Score another one for the little-guys department. In this week’s episode of The Acolyte, we get introduced to some adorable little elephant bird creatures on the shore of the unknown planet — helpfully labeled UNKNOWN PLANET by the show — where the rogue Dark Side user Qimir has taken the kidnapped ex-Jedi trainee Osha. They don’t play any kind of role in the story, not even in a minor way like they eat someone’s lightsaber crystal or something. They’re just there, being cute little guys. As a big cute little guy fan, I’m all for this.
I’m also a pretty big fan of what is, to my knowledge, the first canonical on-screen depiction of a Star Wars character getting an eyeful of another Star Wars character’s exposed junk. When Osha tracks down her captor, she watches him skinny dip in a little ocean pool. It’s then that he begins putting kind of a whammy on her, mentally, but I don’t think it’s due to attraction; as he himself points out, she clearly had romantic intentions towards the Jedi padawan Jecki, whom he’d murdered the day before and who moreover was a woman. But any attempt by a Star Wars show to steam things up, for the audience if not the characters, deserves a tip of the flight helmet.
Back on the little guy front, the anthropomorphic squirrel tracker guy Bazil comes through in a big way, though depending on how much faith you’d like to have in the Jedi’s abilities you might prefer he hadn’t had to. Jedi Master Sol spends most of the episode apparently completely snowed by Qimir’s switcheroo, swapping out his acolyte Mae for Sol’s ex-padawan Osha. Even after he has a heart-to-heart with her in which she tells him it’s easy for people to just believe what they want, and even after he makes a point of the good care she’s taking of the Pip droid whose memory she just erased, it’s not until Bazil tips him off that he hits her with a stun gun. Props to the rodent-man for clearing up this sitcom nonsense.
Osha wakes up handcuffed, at which point Master Sol promises to finally tell her what really happened the night the Jedi took her sister and her mother’s compound burned down. If you think we’re actually getting this information at the time he promises to deliver it, though, you haven’t been watching The Acolyte, a show which seems intent on stringing this mystery out well past the point of “please just sit down and talk for thirty freaking seconds and clear this up.”
Back on Unknown Planet, Qimir relies on Osha’s Jedi-trained reluctance to kill an unarmed man to do a little light reprogramming, or deprogramming from his vantage point. He explains the nature of the Dark Side of the Force to her as though she’s never heard of it before, which is an unnecessary thing to do in a Star Wars show even from an audience perspective. He tells her the Jedi discarded her because they saw her negative emotions were too strong, which doesn’t jibe with her insistence that she quit. This is when she admits she failed rather than walked away, but whatever the case, I would at some point like at least one thing the show tells us about Osha’s life to be true. Getting the carpet yanked out from under you over and over has diminishing returns.

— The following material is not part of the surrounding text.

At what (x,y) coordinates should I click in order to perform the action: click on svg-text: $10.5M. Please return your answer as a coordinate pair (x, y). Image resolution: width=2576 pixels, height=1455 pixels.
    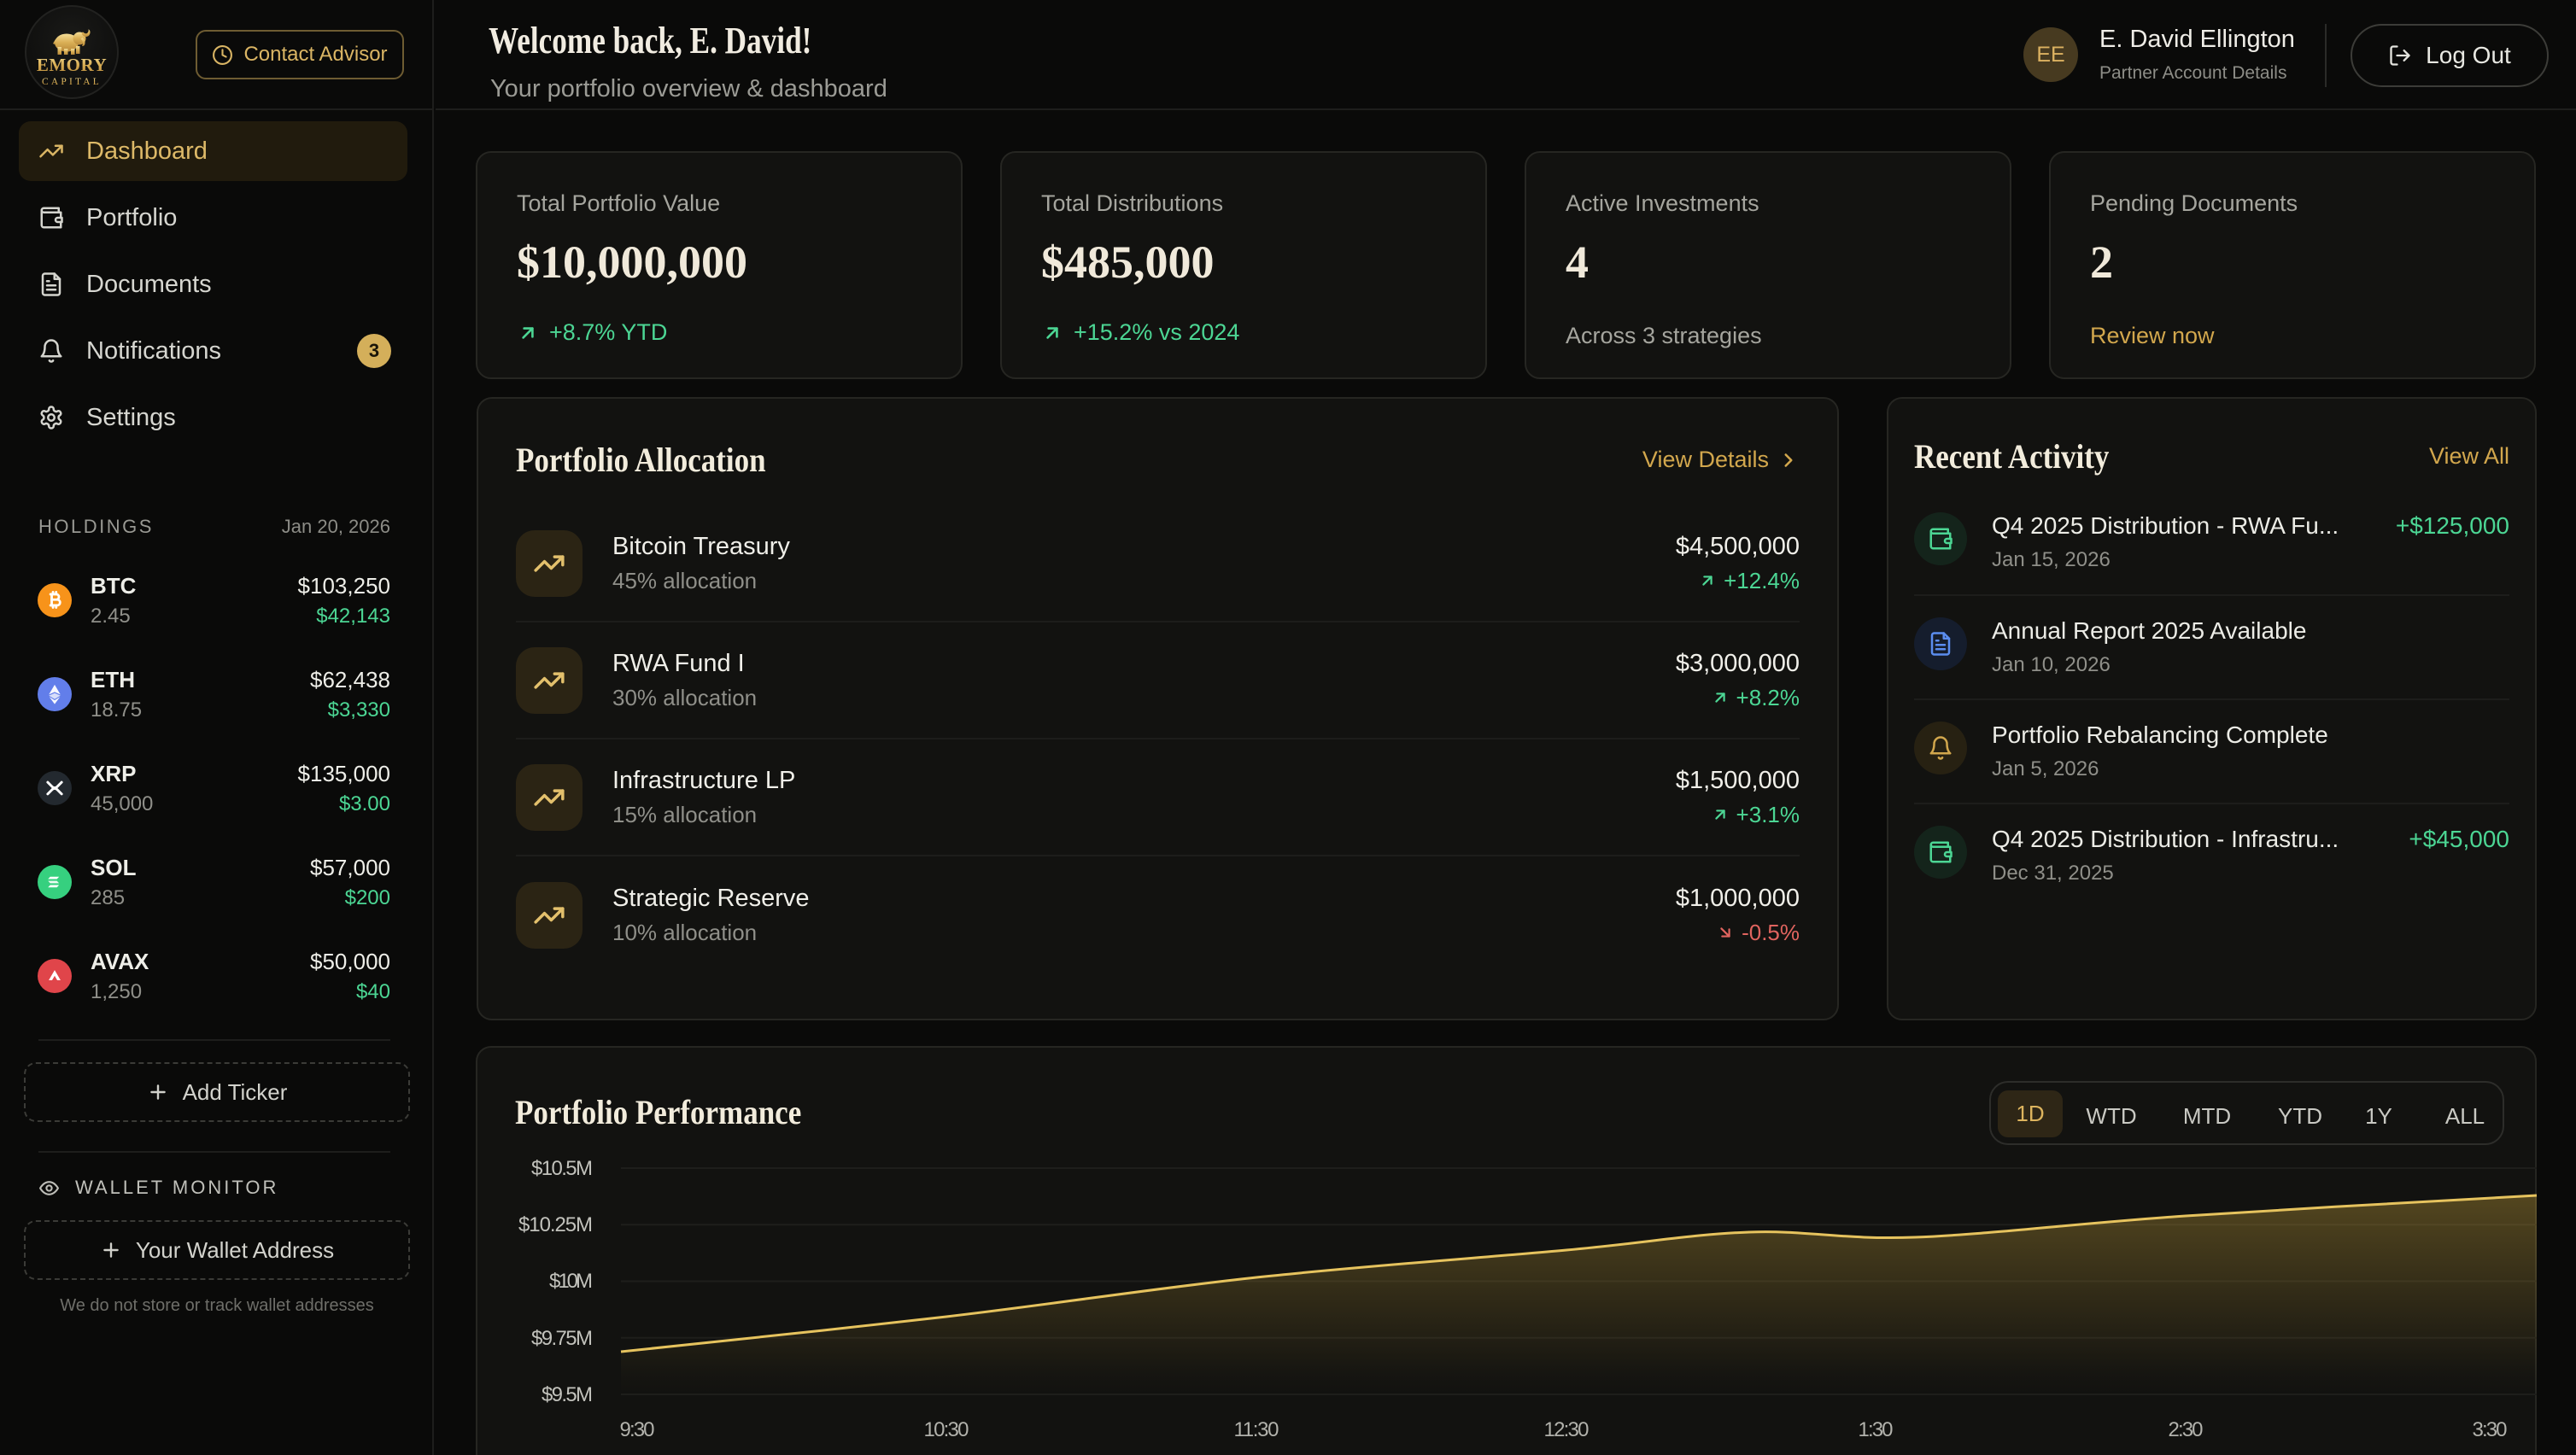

The episode ends admirably oddly, with Osha putting on Qimir’s helmet — it’s made from cortosis, a metal that both shorts out lightsabers and has a sensory-deprivation effect so that your only remaining sense is the Force itself, provided you can tap into it. We see her put the helmet on through her eyes, watching the world go black except a little sliver of dim light. We hear her breathe, and the credits begin to roll over the sound effect, not Star Wars-y music as has been the case…well, literally every other time I’ve watched anything Star Wars.
I’m impressed by this willingness to break the mold, also reflected in the decision to let actor Manny Jacinto flex his full sex appeal as Qimir. Obviously, I’m impressed by all the cute little guys. But I’d be more impressed if I felt these innovations came in service of material that provided any of it with a compelling context. Evil twins, mistaken identity, “What happened?” “I’ll tell you everything” episode after episode…there’s not much to go on there.
And the dialogue is a real problem. Not overall — overall it’s perfectly fine, and consonant with the Star Wars conversational style. It’s just that when it shoots for Star Wars profundity, it sounds like less like Yoda or Obi-Wan and more like something Dr. Phil told Bhad Bhabie in her “cash me ousside” days. “When you lose everything, that’s when you’re finally free.” Oh brother. “I don’t trust you.” “Nor should you, but you should learn to trust yourself.” Oh brother!
There’s one more thing to note before we tune in next week: Sol believes his team was set up on Khofar, deliberately sent to someone who was waiting for them. I don’t think this came across at all last episode, during which it seemed Qimir is simply a much better and more ruthless fighter than the Jedi he fought. There aren’t a whole lot of people who could have betrayed him, given the secrecy of the mission; Master Vernestra dispatched him and insists on leading the rescue team, so she seems like a leading candidate. On the other hand, her investigation into the crime scene appears legit enough, given that the show sees fit to allow us access to her extrasensory Force perception and hear the sounds of the battle. Could someone with a cool purple lightsaber whip be evil? We’ll see, hopefully sooner rather than later.